Nach einem halben Jahrhundert voller verheerender Kriege werden am Samstag um Mitternacht Kirchenglocken und Trommelschläge die Geburtsstunde des 196. Staates der Erde ankündigen. Staats- und Regierungschefs - vor allem aus Afrika - sind mit dabei, wenn beim Mausoleum des früheren Rebellenführers John Garang in der neuen Hauptstadt Juba lokale Stämme ihre Tänze zeigen, die Armee eine Parade abhält, die neue Flagge gehisst und die Hymne zum Besten gegeben wird. "Lasst uns in Stille und Respekt unsere Märtyrer grüßen, deren Blut die Grundlage unserer Freiheit zementiert", heißt es darin. Mehr als zwei Millionen Menschen starben.
Anerkennung
Die UNO will den neuen Staat rasch aufnehmen. Auch Österreich hat die Anerkennung zugesagt. Der Freudentaumel, in dem sich die Bevölkerung befindet, ist Ausdruck einer unbändigen Hoffnung, dass aus kaum mehr als rotem Staub und Armut ein völlig neuer Staat entstehen kann.
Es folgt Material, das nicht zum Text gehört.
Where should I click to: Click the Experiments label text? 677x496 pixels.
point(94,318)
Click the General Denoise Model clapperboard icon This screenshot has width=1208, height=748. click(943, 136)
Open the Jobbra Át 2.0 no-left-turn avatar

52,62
Erst im Jänner haben sich in einem Referendum 98 Prozent der schwarzafrikanischen Bewohner für die Abspaltung vom arabisch-muslimischen Norden unter der Herrschaft von Präsident Omar al-Bashir ausgesprochen. Nach langem Hin und Her wird auch er am 9. Juli als Ehrengast in Juba erwartet.
Obwohl al-Bashir bekräftigt hat, die Loslösung des Südens anzuerkennen, fürchten noch immer viele, dass der Machthaber irgendwann doch wieder zum Angriff bläst. Khartum wird durch die Unabhängigkeit des Südens, wo die Ölfelder sind, zwei Drittel der Förderung von täglich 500.000 Barrel verlieren. Die Aufteilung der Öl-Einnahmen ist immer noch strittig. Zudem liegen Pipelines und Raffinerien sowie der Erdölhafen Port Sudan im Norden oder werden von nordsudanesischen Unternehmen betrieben. So hat al-Bashir erst kürzlich damit gedroht, die Pipelines dichtzumachen, sollte keine für ihn genehme Lösung gefunden werden. Wichtiger Abnehmer des Rohstoffes ist China. Offen ist auch der exakte Grenzverlauf zwischen Nord und Süd. Vor allem nahe der ölreichen Grenzregion Abyei, wo zuletzt heftige Kämpfe tobten. "Hütten qualmten noch während meines Besuchs, Plünderer streiften durch die Ruinen - in Gegenwart der sudanesischen Truppen. Alle Zivilisten sind geflohen", berichtete jüngst die UN-Hochkommissarin für Menschenrechte, Kyung-wha Kang. Die UNO schickt 4200 äthiopische Blauhelme in die Region. Das soll den Druck mindern.
Sozialer Sprengstoff
Auch wenn derzeit keine unmittelbare Kriegsgefahr droht, steht der Südsudan vor enormen Herausforderungen. Es gibt kaum Infrastruktur. In der Hauptstadt Juba, wo dieser Tage Unterkünfte für 2000 USD pro Nacht gehandelt werden, sind wenige Straßen asphaltiert. Wellblechdächer und provisorische Bauten prägen das Stadtbild. Vor allem die unternehmungsfreudigen "Gastarbeiter" aus den Nachbarstaaten verdienen dort ihr schnelles Geld. Sie werden gebraucht. Die Einheimischen können den Aufbau nicht alleine bewältigen. Fast 70 Prozent sind Analphabeten - bei den Frauen können gerade einmal 16 Prozent lesen. Die Müttersterblichkeit zählt zu den höchsten weltweit.
Clan-Kämpfe häufen sich. Oft geht es dabei um Viehdiebstahl. Die Tiere sichern das Überleben der Nomaden und sind ihr ganzer Stolz. Eines der gravierendsten Probleme aber ist, dass zwei Generationen noch nie in Frieden gelebt haben und Gewalt oft als einzige Lösung bei Problemen sehen. Verrohte Soldaten kapern Lkw und nehmen den Leuten, die sie entwaffnen sollen, das Essen weg. Entwicklungshilfeorganisationen setzen in ihren Programmen oft darauf, den Menschen ein Grundverständnis über Demokratie, Bürger- und Menschenrechte zu vermitteln.